Anthony Weiner said he wants co-locations that are on a leveled playing field, to create competition for the “best ideas to win.” Bill Thompson spoke about a Chancellor’s District to drive more money into struggling schools, instead of closing them. Bill DeBlasio talked about raising taxes on the wealthy to fund Pre-K and other education initiatives. John Liu wants to bring real teaching and learning back, and thinks testing is out of hand, with schools “as corporate subsidiaries of the Bloomberg administration.” Sal Albanese said tackling issues of poverty is at the heart of improving schools. All the candidates said they would go to Albany to fight for more funding, all of them think Eva Moskowitz gets special treatment, all said they would reduce the city’s excessive testing, and all think specialized high schools should stop accepting students based solely on the results of a single test.
Share the video and join the “Education Election” debate on Twitter, @NY_GPS and #EduElection
School Discipline Must Be Addressed by Next Mayor
The NY Times recently published an editorial, 'School-to-Prison Pipeline,' blasting Bloomberg's overly harsh school discipline policies that have resulted in huge racial disparities. The paper's editorial board advocated instead for fairer and more effective solutions under NYC's next mayor. The editorial comes at a crucial moment when school discipline has become a major flash-point in the mayoral debate over education policy. Last week, at the NYGPS mayoral debate, Weiner reiterated his desire to make it easier to remove “disruptive” students from classrooms, and Bill De Blasio fired back that "school suspensions are the cheap way out."
Students and advocates are calling on the next mayor to reform the system, after Bloomberg’s failed policies. A 45-member task force, convened in 2011 to examine this issue, released a report called Keeping Kids In School and Out of Court. The report recommends training school leaders to use positive interventions, like restorative justice, as well as more oversight to ensure that all students can learn in a safe and secure environment. The report calls on the next mayor to bring together community groups, law enforcement and city agencies to create a “leadership team” to tackle this crisis and put students on a better pathway to success, not a pipeline to prison.

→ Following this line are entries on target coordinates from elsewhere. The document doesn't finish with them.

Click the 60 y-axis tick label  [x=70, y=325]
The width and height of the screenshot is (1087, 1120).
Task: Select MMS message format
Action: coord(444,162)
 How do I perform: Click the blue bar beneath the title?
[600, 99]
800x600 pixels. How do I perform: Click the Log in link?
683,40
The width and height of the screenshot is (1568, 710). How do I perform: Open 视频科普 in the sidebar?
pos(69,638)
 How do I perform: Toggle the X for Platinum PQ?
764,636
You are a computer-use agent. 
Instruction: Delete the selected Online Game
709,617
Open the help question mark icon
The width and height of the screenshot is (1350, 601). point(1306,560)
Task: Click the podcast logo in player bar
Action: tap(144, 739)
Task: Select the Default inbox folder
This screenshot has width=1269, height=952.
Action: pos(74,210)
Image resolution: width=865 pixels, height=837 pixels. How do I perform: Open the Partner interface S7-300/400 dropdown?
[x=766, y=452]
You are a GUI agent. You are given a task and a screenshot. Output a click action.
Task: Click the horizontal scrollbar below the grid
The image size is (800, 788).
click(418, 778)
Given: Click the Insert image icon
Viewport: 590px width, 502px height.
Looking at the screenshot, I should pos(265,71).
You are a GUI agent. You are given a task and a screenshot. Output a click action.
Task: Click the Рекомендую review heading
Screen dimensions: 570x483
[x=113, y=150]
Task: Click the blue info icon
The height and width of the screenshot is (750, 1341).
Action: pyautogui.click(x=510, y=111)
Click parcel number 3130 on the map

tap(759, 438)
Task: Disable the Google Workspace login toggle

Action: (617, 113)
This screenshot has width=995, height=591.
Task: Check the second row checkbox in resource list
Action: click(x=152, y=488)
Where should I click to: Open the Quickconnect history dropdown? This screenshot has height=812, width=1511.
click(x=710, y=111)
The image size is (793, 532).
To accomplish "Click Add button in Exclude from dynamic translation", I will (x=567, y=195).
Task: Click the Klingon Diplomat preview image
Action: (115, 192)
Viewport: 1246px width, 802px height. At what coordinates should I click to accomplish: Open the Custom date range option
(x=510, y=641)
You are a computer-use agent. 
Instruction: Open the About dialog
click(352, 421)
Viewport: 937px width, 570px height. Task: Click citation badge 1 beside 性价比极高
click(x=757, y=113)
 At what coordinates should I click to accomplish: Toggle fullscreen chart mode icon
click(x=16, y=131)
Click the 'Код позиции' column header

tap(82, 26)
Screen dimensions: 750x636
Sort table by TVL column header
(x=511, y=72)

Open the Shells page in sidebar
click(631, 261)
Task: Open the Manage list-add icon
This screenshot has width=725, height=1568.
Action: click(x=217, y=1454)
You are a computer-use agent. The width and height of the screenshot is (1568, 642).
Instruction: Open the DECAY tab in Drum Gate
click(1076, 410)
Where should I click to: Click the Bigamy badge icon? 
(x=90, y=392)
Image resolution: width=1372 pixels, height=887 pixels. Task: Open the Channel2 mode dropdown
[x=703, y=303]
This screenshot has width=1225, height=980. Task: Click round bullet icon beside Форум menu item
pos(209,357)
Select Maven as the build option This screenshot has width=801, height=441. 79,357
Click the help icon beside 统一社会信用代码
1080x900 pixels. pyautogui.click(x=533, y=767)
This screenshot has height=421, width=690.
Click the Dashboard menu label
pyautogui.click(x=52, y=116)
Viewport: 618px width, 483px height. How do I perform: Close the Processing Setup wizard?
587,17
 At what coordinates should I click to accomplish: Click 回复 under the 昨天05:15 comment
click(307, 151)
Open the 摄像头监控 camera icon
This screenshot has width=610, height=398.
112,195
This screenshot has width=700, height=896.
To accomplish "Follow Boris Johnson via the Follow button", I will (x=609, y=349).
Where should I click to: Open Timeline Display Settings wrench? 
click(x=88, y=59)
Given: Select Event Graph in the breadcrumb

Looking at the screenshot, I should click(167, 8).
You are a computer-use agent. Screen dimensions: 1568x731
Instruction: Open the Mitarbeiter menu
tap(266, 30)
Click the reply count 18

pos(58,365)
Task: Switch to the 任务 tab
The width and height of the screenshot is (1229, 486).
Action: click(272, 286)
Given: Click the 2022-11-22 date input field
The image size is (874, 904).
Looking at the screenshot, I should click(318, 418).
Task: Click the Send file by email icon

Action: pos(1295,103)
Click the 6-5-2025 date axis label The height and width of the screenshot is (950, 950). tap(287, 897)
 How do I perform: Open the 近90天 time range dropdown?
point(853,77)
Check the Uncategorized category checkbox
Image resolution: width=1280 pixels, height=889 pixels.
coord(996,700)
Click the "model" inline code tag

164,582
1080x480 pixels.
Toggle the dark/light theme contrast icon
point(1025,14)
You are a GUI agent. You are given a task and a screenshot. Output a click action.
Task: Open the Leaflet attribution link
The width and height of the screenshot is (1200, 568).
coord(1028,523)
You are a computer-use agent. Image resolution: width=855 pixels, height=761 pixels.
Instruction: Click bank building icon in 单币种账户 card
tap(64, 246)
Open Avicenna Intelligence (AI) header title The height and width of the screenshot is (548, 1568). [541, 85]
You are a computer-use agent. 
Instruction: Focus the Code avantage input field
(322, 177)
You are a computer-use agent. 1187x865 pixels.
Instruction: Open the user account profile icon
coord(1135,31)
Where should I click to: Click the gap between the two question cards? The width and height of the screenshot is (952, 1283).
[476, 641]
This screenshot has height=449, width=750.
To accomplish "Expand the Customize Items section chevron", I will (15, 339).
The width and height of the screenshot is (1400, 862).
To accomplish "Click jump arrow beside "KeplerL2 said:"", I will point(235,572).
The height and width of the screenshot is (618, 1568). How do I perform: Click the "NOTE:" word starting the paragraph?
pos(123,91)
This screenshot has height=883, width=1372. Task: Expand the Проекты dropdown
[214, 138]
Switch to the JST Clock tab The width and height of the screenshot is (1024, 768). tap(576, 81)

New Teacher Evaluation System for NYC
After three years of unsuccessful negotiations between the city and the UFT, the State Education Commission broke the impasse with a new teacher evaluation system. In this new system 20-25% of a teacher’s score will be based on their students’ state test scores, with 15% based on school factors and 60% will be from administrative observations of their teaching in the classroom. Chancellor Walcott who has recently become Mayor Bloomberg’s #1 Defender, warned that if the next mayor wants to change any aspect of the evaluation system, the will “do it at their own peril.” However, as the next mayor implements this new system they should work to improve teaching and learning in the classroom and engage stakeholders to find the best solutions to improve the quality of teaching in our schools. Read the A+ Policy Hub, with recommendations for best practices for teacher evaluation.
90% of NYC Schools Have Building Violations
Yesterday, the Daily News reported that a study by Local 32BJ found more than 90% of city schools have at least one outstanding building code violation, with hazardous problems that “include loose wires, stuck doors and inadequate ventilation.” A few weeks ago, Local 32BJ released a report titled, “Falling Further Apart: Decaying Schools in New York City’s Poorest Neighborhoods” which dealt a serious blow to Mayor Bloomberg, as it found students from NYC’s poorest families and neighborhoods attend some of the most neglected and decaying school buildings. Too many NYC schools are in disrepair and hazardous conditions, our next mayor must overhaul how the city funds the infrastructure and maintenance of our schools so that students can learn in a safe environment conducive to learning.